## DESCRIPTION OF THE TASK
Search the lines of the records for the word "computer", and copy every line that has it.

## PROVIDED INFORMATION
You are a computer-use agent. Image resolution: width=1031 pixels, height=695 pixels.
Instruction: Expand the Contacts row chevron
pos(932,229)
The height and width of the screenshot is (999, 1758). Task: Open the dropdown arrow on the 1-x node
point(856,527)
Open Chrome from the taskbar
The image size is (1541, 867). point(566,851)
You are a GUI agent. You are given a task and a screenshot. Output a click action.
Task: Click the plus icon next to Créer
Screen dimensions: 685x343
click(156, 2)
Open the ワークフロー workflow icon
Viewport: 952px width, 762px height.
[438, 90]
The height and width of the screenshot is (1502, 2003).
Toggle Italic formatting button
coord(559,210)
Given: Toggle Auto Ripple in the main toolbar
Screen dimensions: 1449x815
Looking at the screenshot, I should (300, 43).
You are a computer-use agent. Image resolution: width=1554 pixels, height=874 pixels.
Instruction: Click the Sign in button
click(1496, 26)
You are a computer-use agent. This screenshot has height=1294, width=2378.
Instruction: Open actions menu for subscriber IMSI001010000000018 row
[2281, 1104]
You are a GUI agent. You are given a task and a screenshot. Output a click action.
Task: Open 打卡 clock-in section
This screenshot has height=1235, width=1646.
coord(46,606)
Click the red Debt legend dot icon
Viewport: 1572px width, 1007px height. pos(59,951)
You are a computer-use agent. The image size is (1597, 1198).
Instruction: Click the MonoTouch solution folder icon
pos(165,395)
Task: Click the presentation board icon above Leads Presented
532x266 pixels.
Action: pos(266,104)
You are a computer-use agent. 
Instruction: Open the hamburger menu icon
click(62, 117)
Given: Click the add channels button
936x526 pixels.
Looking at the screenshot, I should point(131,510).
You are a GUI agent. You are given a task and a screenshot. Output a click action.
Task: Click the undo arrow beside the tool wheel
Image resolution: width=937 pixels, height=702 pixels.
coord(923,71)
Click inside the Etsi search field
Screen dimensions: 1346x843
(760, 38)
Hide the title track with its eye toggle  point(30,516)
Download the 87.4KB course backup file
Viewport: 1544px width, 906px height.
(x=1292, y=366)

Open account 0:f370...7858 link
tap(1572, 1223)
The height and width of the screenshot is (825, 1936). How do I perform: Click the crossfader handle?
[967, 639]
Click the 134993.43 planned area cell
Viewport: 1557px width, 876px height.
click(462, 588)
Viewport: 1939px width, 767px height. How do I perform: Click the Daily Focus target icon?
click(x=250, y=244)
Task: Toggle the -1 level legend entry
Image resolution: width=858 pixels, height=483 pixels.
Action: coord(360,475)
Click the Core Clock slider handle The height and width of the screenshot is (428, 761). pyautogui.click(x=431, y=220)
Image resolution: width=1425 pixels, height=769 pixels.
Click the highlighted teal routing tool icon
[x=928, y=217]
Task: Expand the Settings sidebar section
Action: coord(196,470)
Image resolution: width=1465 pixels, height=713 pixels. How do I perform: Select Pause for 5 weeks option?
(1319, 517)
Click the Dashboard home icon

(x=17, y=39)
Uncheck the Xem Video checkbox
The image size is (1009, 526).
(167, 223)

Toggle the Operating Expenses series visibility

## OUTPUT
You are a computer-use agent. Image resolution: width=1031 pixels, height=695 pixels.
You are a computer-use agent. Image resolution: width=1554 pixels, height=874 pixels.
You are a computer-use agent. This screenshot has height=1294, width=2378.
You are a computer-use agent. The image size is (1597, 1198).
You are a computer-use agent. 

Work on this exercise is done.